*ABOUT THIS TASK*
Revise the Viola oahuensis text between "Viola oahuensis is a rare" and "to light lavender.", inclusive, and write that passage out again with "subshrub" replaced by "small shrub".

Scientific classification
- Kingdom: Plantae
- Clade: Tracheophytes
- Clade: Angiosperms
- Clade: Eudicots
- Clade: Rosids
- Order: Malpighiales
- Family: Violaceae
- Genus: Viola
- Species: V. oahuensis
- Binomial name: Viola oahuensis Forbes

= Viola oahuensis =

- Genus: Viola (plant)
- Species: oahuensis
- Authority: Forbes

Species of flowering plant

Viola oahuensis is a rare species of flowering plant in the violet family known by the common name Oahu violet.

The species is endemic to Hawaii, where it is known only from the Koolau Range on the island of Oahu. It grows along the upper ridges of the Koolau Mountains where the most rain falls.

It is cultivated as an ornamental plant on the island.

==Description==
The Viola oahuensis plant is a subshrub which grows up to 40 cm tall. It produces clusters of heart shaped dark green leaves at the ends of its branches. The flowers are white to light lavender.

- Conservation
Viola oahuensis is a federally listed endangered species of the United States. This endangered species is threatened by the degradation of its habitat due to the presence of feral pigs. It is also threatened by introduced species of plants in its habitat, such as Glenwood grass (Sacciolepis indica).

[Dataset entries]
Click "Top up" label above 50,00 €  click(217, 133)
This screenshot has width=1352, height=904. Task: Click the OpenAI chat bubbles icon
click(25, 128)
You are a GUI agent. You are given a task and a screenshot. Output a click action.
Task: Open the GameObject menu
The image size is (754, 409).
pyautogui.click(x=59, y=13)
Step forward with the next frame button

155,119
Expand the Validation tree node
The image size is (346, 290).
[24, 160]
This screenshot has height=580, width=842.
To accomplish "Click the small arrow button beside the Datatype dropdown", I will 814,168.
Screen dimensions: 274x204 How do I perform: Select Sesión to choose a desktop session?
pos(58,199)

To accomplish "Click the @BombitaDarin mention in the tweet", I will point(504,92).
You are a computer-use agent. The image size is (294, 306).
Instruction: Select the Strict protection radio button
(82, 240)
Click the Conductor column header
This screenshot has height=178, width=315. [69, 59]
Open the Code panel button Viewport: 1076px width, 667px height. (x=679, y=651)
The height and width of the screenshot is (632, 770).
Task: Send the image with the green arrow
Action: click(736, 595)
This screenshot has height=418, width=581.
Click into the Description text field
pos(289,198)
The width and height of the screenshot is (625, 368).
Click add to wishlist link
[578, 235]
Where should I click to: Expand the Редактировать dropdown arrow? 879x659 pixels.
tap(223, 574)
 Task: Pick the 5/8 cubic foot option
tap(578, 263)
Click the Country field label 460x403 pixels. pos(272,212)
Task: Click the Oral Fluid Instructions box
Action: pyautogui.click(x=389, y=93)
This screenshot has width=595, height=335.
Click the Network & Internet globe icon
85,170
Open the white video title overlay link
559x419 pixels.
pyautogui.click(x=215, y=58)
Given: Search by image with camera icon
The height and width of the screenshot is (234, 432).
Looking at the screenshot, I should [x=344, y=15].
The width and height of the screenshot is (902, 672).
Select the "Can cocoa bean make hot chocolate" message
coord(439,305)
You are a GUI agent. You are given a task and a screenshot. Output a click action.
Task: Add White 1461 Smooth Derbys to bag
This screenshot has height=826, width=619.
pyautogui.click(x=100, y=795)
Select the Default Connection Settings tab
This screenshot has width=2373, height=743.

*ANSWER TO THE EXERCISE*
Viola oahuensis is a rare species of flowering plant in the violet family known by the common name Oahu violet.

The species is endemic to Hawaii, where it is known only from the Koolau Range on the island of Oahu. It grows along the upper ridges of the Koolau Mountains where the most rain falls.

It is cultivated as an ornamental plant on the island.

==Description==
The Viola oahuensis plant is a small shrub which grows up to 40 cm tall. It produces clusters of heart shaped dark green leaves at the ends of its branches. The flowers are white to light lavender.